I did way more than I needed to for this, but it was fun and that's what matters.

What I've done

  • Met assignment requirements
  • Allow for user specification of time quantum
  • Created validation logic for all command line arguments
  • Supported the usage of stdin for cpu-scheduler (on unix-like systems)
  • Created a python script to create input files
    • Writes to stdin of course, so can be piped to cpu-scheduler or output redirected
  • Crashed out trying to write this in C using strtok after seeing it in the LSP while writing my own parsing logic
    • The byproducts of this include the entire absurdity of ./src/process.rs
  • Unnecessary project structure
  • Way too many log messages
  • Commented pretty much every line which probably would make no sense to anyone else
  • Made a README.md file and published it to my Git remote

What I could do but never will

  • Analyse the output to make sure it works exactly as expected
  • Verbose flag
  • Optimise (parse processes from file as they "arrive", less bindings, ect)
  • Write it in C (die strtok)

Assignment:

Computer Science 4327 Homework #3

You are to implement a simple uni-processor scheduling simulator. Your simulator will step through a sequence of time units, performing the actions of a simple operating system scheduler.

The main input to your simulator will be a file containing process-information.
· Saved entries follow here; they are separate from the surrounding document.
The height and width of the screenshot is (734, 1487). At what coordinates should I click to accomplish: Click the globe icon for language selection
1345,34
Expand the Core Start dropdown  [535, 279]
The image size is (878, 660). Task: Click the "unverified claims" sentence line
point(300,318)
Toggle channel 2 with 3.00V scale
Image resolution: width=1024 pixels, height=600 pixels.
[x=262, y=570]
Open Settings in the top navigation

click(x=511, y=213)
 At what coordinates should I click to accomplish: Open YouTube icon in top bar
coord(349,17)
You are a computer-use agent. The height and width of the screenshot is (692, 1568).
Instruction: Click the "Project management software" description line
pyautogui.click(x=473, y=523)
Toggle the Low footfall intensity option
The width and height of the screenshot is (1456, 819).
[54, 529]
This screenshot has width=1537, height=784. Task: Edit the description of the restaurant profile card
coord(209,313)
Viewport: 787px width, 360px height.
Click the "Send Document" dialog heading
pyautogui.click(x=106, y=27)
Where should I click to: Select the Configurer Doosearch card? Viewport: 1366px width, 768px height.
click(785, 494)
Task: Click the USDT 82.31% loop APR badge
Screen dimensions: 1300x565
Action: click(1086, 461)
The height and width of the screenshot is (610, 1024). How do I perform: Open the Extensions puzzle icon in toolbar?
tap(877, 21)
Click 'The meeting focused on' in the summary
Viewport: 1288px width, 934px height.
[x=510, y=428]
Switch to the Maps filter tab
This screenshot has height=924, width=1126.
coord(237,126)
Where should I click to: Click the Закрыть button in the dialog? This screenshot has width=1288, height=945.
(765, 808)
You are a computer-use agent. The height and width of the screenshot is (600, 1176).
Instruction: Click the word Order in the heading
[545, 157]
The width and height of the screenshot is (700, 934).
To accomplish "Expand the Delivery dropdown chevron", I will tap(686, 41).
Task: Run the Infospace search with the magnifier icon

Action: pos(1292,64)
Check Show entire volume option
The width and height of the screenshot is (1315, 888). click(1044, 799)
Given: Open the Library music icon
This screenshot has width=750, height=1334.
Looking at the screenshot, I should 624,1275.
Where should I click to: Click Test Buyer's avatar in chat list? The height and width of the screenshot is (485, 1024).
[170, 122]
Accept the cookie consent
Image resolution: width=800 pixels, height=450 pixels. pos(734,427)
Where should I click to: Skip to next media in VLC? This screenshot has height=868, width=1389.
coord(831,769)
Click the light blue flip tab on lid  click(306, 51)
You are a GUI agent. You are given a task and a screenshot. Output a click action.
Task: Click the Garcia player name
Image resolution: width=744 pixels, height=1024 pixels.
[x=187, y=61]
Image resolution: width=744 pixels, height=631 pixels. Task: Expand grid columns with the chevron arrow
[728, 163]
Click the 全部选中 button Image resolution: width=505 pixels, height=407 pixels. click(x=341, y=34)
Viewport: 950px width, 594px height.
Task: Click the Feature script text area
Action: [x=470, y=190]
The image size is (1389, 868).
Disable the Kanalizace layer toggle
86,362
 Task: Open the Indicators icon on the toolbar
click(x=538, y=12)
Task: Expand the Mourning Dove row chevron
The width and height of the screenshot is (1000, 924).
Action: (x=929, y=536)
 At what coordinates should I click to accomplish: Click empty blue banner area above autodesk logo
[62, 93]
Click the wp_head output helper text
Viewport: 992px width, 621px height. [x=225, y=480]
Each line in the file will be of the form: Arrive Priority CPU_Time

Examples: process that arrives at time 10, has a priority of 5 and has one CPU burst of duration 8:

0 5 8

process that arrives at time 12, has a priority of 8 and has a CPU burst of duration 72:

2 8 72

An example of a complete input file is given below. It contains each of the above three processes with first line containing a single value indicating how many processes there are:

3
0 5 8
2 8 72
5 7 2

Some helpful notes/limitations:

  1. Arrival times will be strictly increasing in the input file.
  2. Your program should accept any valid input file
  3. There will be at most 100 processes.
  4. Lower numbers imply higher priority, with the highest priority a 0 and the lowest priority a 9.

Your scheduler should be a preemptive priority scheduler with round-robin as a secondary scheduling criteria. The best solution will allow the user to vary the time quantum but a default of 2 should be used for quantum.

Include enough output of your program to show processes being dispatched, preempted, completed, etc. At the end of the simulation, output the turnaround time for each process as well as average turnaround time.